● Exercise input
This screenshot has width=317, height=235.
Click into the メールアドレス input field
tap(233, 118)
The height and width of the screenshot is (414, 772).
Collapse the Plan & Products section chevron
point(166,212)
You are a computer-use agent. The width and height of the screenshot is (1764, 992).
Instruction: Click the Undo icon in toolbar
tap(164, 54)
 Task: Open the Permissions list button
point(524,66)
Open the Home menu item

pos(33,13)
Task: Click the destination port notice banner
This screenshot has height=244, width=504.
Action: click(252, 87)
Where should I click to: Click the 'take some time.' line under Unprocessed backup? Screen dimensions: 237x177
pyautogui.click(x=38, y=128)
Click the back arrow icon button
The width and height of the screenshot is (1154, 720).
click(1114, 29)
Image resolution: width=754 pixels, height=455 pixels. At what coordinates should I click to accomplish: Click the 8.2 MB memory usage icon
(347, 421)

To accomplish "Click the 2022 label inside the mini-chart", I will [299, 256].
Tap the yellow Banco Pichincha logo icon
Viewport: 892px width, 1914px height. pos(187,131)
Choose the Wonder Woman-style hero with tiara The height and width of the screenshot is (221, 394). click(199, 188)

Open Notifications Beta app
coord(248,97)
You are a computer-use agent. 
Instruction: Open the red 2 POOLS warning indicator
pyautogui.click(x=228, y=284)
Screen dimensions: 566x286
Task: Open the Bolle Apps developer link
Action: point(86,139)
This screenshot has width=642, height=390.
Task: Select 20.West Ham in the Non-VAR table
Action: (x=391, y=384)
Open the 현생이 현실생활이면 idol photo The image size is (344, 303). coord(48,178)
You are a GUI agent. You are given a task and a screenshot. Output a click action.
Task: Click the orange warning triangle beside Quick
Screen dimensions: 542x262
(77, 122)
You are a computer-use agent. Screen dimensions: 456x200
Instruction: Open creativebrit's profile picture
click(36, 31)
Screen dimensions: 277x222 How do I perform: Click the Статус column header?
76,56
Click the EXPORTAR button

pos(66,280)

● Task item
State, as a bare number, how many lines of the material contain "agent".

● Exercise answer
4